§ **Supplied data**
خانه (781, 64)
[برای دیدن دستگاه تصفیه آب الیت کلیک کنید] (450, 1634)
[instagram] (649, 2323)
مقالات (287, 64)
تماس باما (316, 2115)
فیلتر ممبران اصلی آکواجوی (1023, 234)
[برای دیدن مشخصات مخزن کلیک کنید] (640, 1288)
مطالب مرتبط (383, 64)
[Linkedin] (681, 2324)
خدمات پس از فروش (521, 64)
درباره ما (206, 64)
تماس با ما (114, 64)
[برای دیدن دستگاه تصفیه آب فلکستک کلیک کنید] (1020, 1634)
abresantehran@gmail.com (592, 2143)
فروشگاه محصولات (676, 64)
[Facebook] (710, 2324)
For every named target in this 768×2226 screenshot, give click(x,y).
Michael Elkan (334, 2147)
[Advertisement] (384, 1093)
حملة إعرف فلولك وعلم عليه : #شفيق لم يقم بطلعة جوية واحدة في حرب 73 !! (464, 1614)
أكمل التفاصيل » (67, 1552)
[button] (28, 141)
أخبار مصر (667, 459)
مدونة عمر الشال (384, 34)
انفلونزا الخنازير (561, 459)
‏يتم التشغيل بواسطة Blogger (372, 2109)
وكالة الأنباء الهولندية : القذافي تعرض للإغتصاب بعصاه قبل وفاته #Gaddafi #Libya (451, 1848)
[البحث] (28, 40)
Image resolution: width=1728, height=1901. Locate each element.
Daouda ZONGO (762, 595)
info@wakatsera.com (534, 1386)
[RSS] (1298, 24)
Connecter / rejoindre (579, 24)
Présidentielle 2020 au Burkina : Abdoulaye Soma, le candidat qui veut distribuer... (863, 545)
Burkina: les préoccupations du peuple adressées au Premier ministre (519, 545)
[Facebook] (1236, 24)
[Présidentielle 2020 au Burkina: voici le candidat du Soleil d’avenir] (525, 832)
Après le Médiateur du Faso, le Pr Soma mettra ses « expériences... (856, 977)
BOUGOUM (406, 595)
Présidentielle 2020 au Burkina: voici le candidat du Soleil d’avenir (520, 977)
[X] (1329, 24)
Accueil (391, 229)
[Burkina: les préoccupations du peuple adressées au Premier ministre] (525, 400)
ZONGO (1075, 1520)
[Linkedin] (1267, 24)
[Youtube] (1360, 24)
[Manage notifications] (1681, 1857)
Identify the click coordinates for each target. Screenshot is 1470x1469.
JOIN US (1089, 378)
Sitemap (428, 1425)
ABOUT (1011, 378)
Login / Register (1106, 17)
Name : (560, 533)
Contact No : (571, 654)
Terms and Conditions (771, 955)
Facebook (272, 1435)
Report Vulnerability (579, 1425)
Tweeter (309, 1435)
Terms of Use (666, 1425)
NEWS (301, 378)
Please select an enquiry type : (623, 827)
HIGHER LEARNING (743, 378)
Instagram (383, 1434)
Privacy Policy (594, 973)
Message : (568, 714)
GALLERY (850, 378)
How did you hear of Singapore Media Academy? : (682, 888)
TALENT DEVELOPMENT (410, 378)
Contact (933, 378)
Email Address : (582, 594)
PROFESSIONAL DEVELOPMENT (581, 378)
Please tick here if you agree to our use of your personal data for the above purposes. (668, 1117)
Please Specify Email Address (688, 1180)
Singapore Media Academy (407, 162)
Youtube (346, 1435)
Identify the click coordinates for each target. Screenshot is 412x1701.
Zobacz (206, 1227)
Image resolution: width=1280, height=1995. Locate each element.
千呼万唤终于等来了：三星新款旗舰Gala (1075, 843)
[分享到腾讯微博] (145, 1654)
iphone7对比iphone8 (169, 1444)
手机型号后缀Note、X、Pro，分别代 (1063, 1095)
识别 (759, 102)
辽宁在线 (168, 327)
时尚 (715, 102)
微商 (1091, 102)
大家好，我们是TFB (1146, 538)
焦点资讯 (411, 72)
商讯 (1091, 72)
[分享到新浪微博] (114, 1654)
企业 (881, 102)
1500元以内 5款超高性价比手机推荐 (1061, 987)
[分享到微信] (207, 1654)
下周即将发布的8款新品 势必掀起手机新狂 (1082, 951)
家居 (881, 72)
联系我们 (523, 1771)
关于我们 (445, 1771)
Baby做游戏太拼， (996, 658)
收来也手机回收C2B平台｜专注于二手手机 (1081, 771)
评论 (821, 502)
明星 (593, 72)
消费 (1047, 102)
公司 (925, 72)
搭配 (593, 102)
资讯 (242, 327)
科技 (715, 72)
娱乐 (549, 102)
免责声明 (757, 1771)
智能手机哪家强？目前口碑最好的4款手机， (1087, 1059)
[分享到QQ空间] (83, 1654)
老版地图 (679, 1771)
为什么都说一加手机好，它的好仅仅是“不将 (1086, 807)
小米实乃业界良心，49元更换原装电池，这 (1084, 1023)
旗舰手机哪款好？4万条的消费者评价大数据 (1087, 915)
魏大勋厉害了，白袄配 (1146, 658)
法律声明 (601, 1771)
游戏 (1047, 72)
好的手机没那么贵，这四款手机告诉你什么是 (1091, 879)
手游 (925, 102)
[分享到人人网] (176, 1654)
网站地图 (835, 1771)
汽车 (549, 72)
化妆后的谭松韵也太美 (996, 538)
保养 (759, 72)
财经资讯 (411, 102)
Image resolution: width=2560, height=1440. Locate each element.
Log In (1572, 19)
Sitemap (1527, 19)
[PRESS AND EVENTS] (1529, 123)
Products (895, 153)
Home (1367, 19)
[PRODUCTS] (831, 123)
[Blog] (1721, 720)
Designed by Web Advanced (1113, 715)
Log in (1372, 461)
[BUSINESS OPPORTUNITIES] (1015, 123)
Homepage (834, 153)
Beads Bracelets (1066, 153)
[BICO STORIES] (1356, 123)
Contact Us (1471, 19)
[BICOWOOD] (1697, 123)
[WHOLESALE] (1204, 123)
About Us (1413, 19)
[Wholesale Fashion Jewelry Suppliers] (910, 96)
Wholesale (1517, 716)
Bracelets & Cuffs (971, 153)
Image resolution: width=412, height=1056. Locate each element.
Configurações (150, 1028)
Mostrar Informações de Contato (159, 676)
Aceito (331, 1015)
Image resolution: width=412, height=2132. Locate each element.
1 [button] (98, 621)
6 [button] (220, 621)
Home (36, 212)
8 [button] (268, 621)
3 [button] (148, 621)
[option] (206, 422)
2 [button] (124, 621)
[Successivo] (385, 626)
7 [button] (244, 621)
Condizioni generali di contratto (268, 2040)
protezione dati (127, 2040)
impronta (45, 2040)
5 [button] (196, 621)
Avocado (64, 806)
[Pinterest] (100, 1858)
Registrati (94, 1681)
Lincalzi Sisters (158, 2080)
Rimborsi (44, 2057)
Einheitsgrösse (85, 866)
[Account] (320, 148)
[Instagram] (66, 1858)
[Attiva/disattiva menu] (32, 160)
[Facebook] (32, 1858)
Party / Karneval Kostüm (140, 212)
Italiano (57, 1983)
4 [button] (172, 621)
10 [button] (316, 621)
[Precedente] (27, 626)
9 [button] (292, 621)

§ **Your task**
Above are the records; print exactly the lines from the line with "小米实乃业界良心，49元更换原装电池，这 (1084, 1023)" to the line with "Homepage (834, 153)", including both, and nothing else.

§ **Exercise response**
小米实乃业界良心，49元更换原装电池，这 (1084, 1023)
旗舰手机哪款好？4万条的消费者评价大数据 (1087, 915)
魏大勋厉害了，白袄配 (1146, 658)
法律声明 (601, 1771)
游戏 (1047, 72)
好的手机没那么贵，这四款手机告诉你什么是 (1091, 879)
手游 (925, 102)
[分享到人人网] (176, 1654)
网站地图 (835, 1771)
汽车 (549, 72)
化妆后的谭松韵也太美 (996, 538)
保养 (759, 72)
财经资讯 (411, 102)
Image resolution: width=2560, height=1440. Locate each element.
Log In (1572, 19)
Sitemap (1527, 19)
[PRESS AND EVENTS] (1529, 123)
Products (895, 153)
Home (1367, 19)
[PRODUCTS] (831, 123)
[Blog] (1721, 720)
Designed by Web Advanced (1113, 715)
Log in (1372, 461)
[BUSINESS OPPORTUNITIES] (1015, 123)
Homepage (834, 153)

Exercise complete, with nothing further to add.